(Data shown begins)
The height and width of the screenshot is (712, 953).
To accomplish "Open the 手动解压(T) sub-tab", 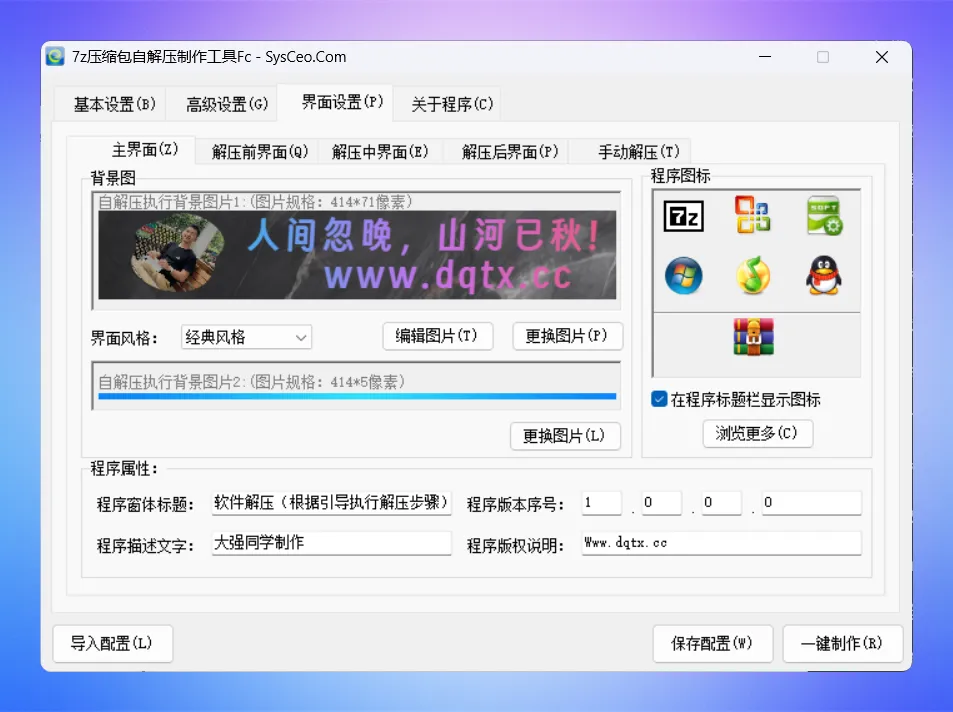I will tap(638, 152).
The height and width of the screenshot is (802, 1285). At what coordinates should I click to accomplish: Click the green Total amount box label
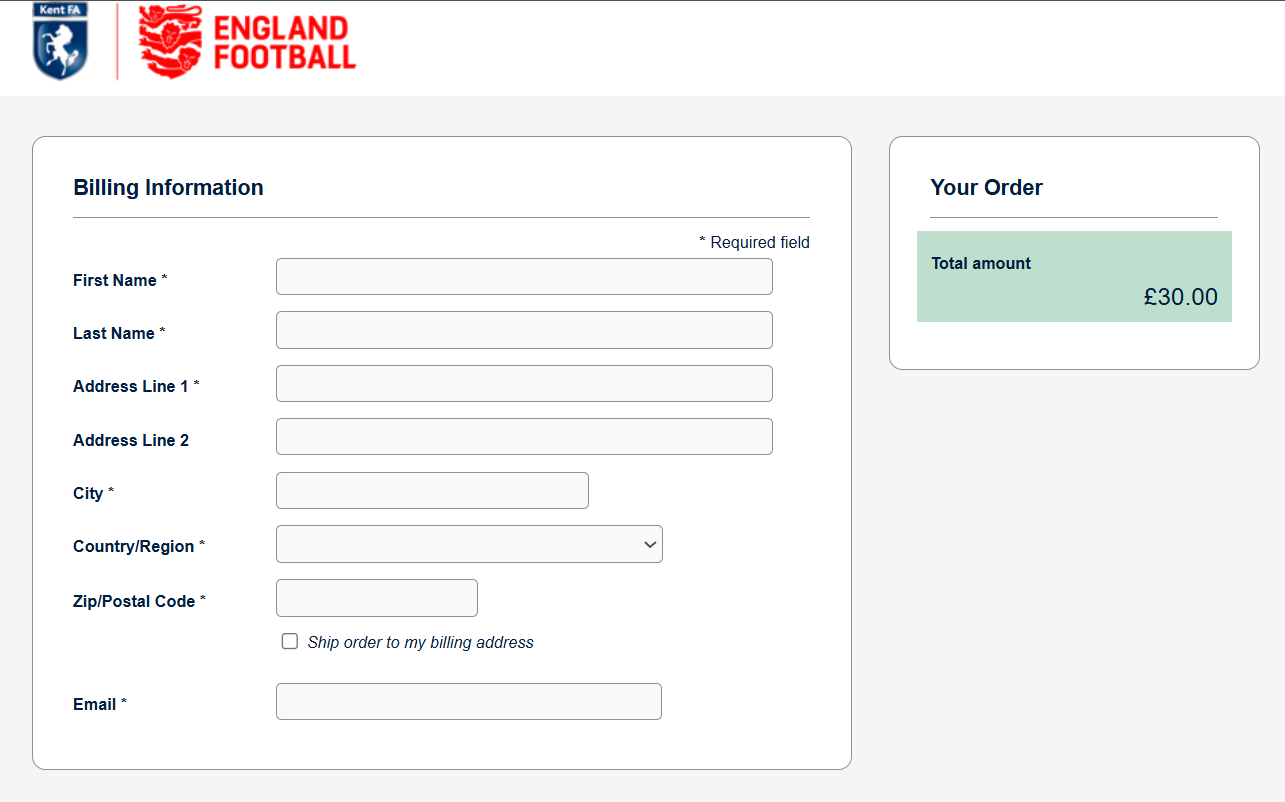tap(981, 264)
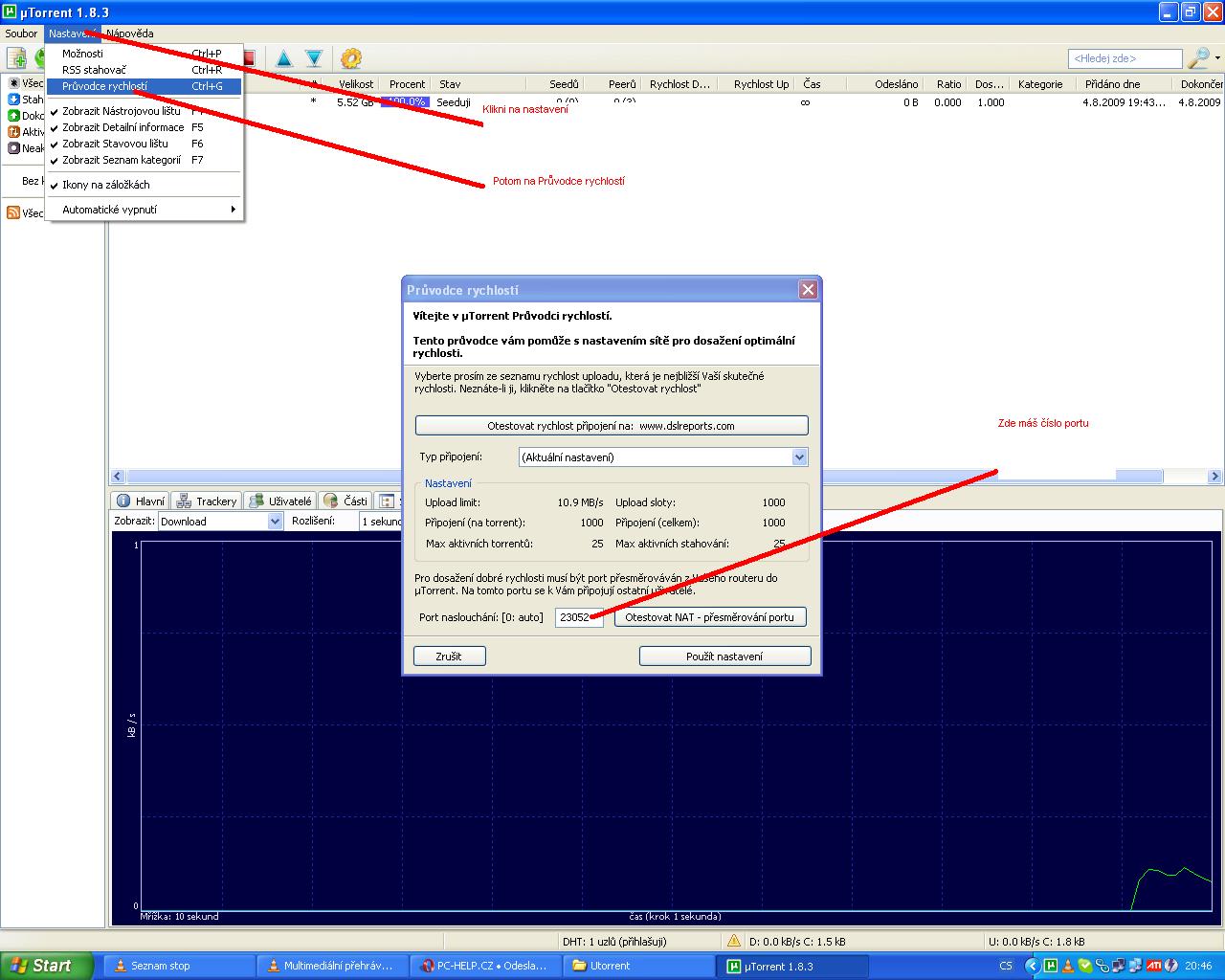The width and height of the screenshot is (1225, 980).
Task: Click the Move Up Queue arrow icon
Action: pos(284,59)
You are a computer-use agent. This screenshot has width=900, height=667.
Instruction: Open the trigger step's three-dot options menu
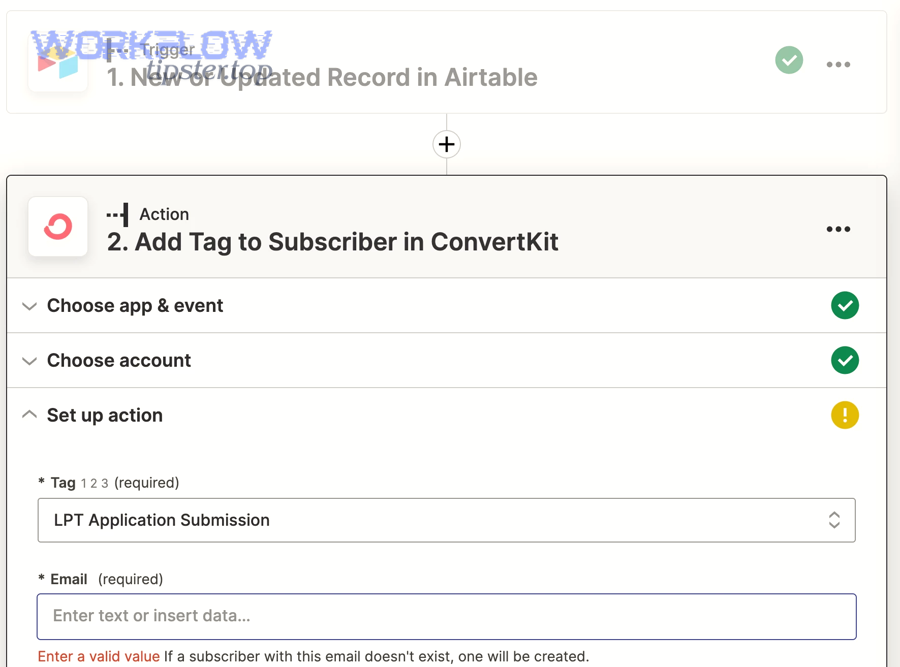[x=838, y=64]
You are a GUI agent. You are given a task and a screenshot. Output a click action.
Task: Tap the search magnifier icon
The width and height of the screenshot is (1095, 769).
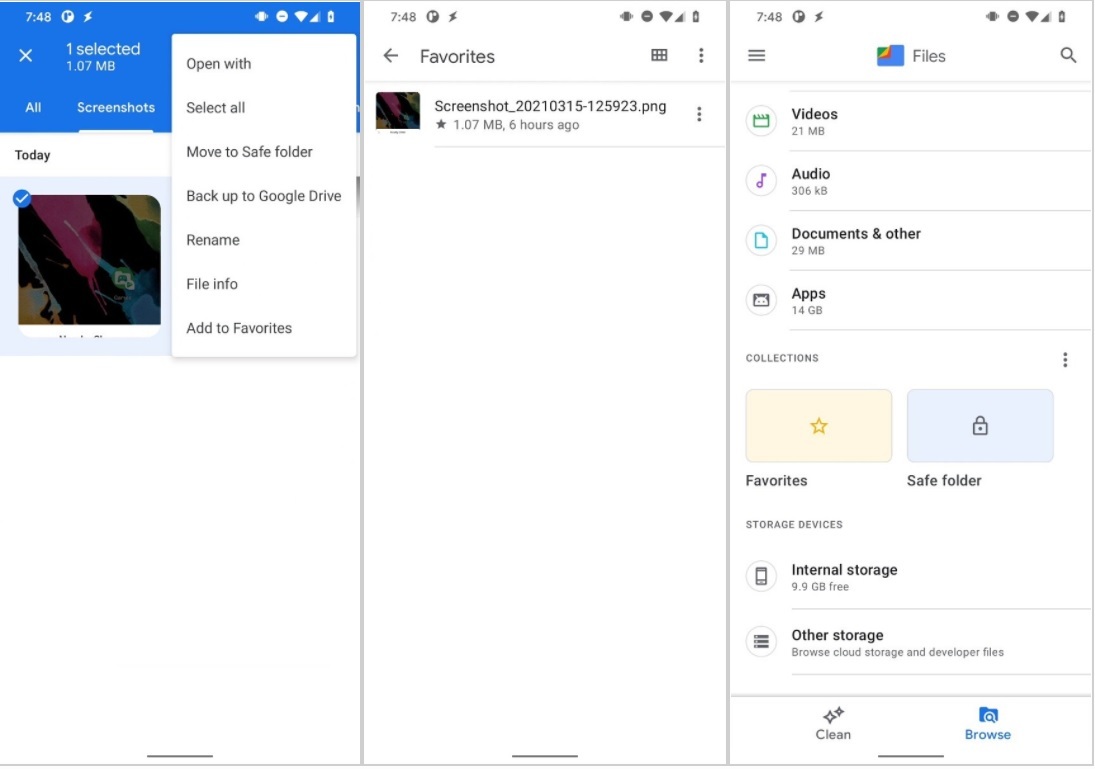click(1068, 56)
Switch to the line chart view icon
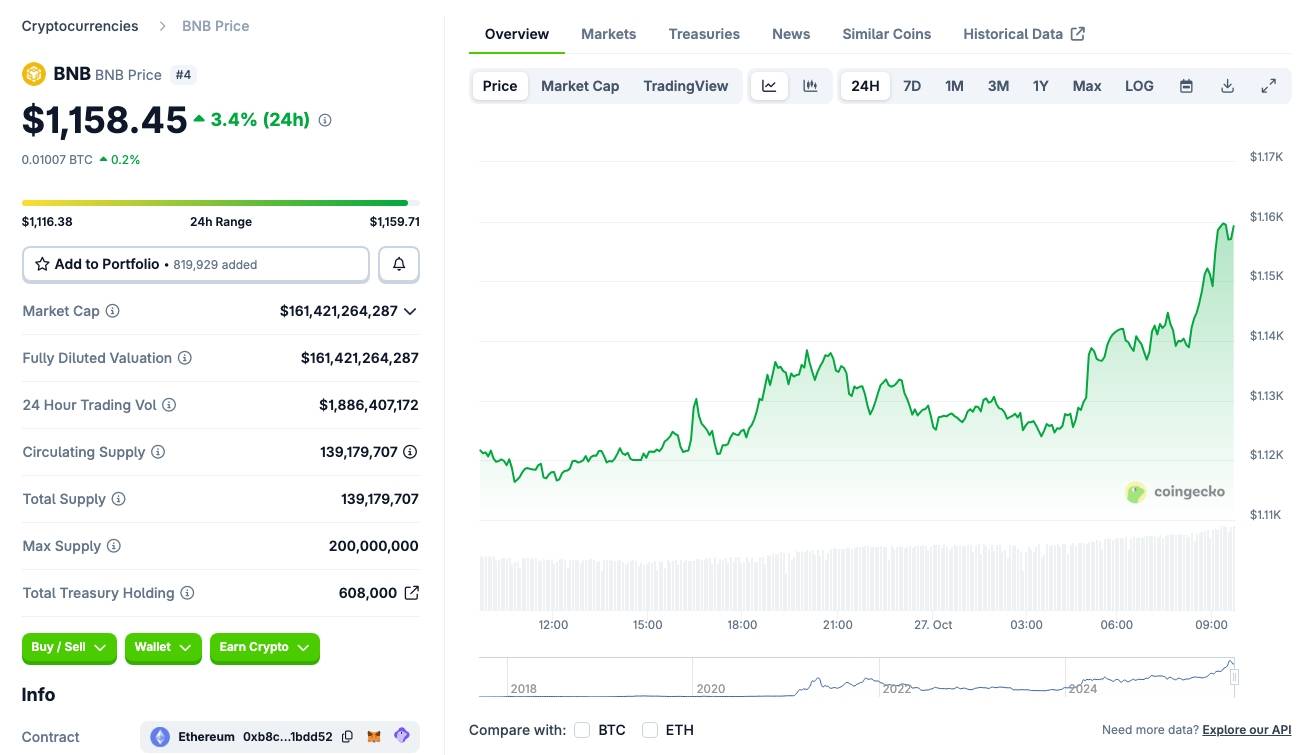 pyautogui.click(x=769, y=86)

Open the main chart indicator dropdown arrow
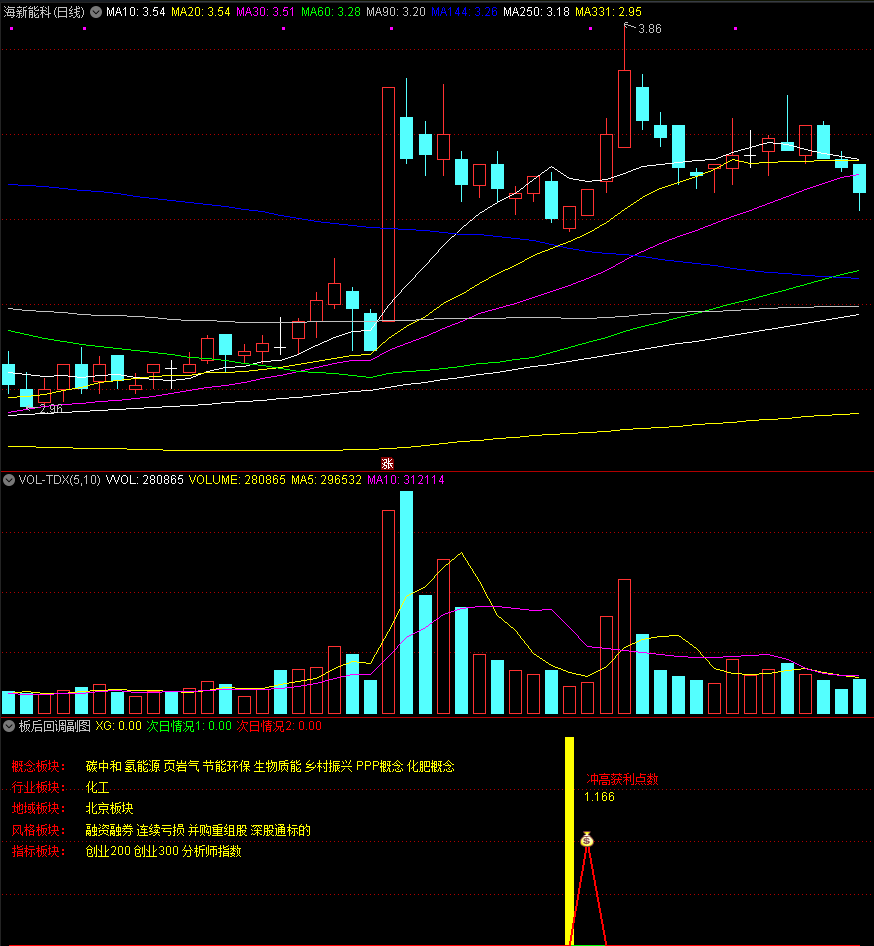point(96,12)
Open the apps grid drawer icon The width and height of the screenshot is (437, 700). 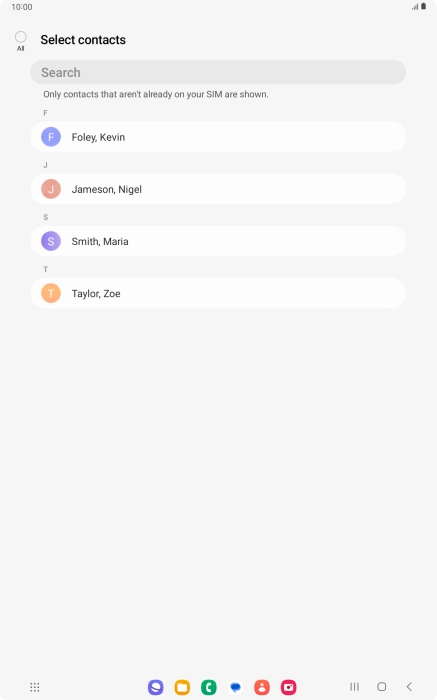35,687
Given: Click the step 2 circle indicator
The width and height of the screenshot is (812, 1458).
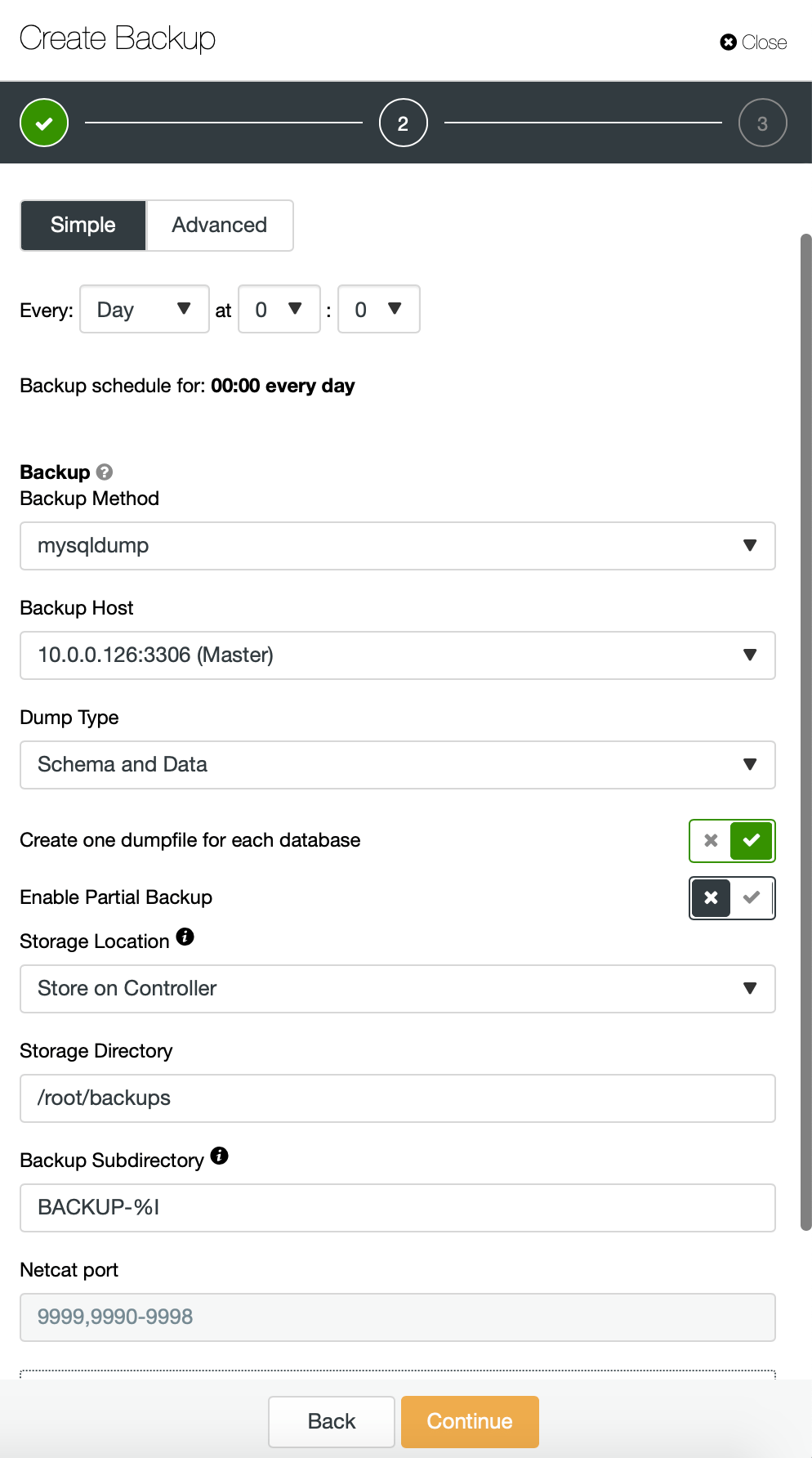Looking at the screenshot, I should pos(403,123).
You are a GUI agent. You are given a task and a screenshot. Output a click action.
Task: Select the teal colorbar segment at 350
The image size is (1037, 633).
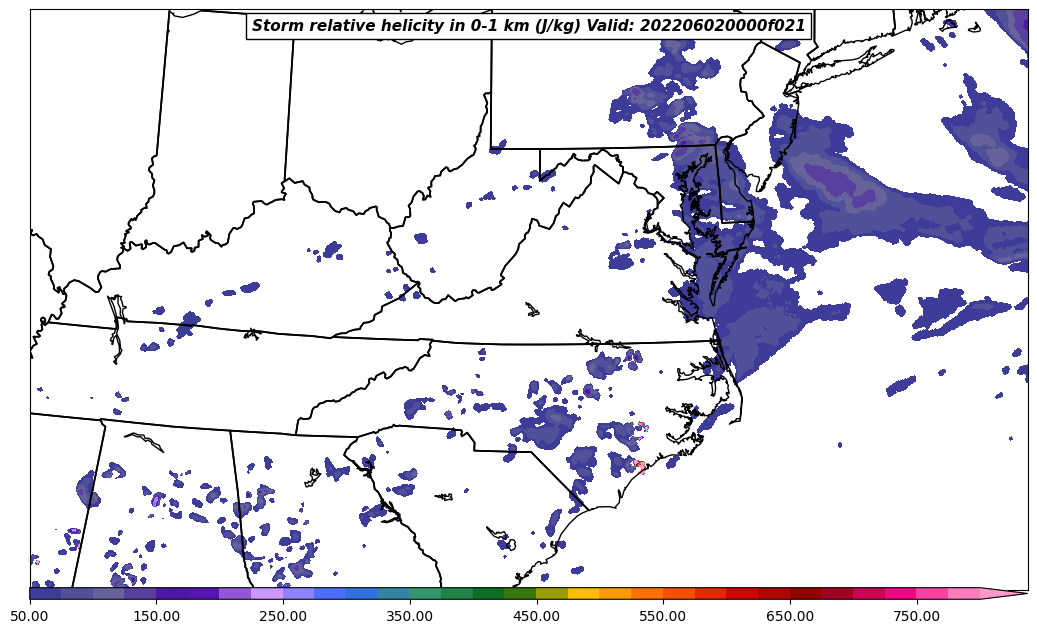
(Data shown ends)
== Requirement ==
Output, exactly and without pictures, the span of lines that starts at the line containing "Given: Click the step 2 circle indicator" and ends at the last line above.

== Finished task ==
Given: Click the step 2 circle indicator
The width and height of the screenshot is (812, 1458).
Looking at the screenshot, I should pos(403,123).
You are a GUI agent. You are given a task and a screenshot. Output a click action.
Task: Select the teal colorbar segment at 350
The image size is (1037, 633).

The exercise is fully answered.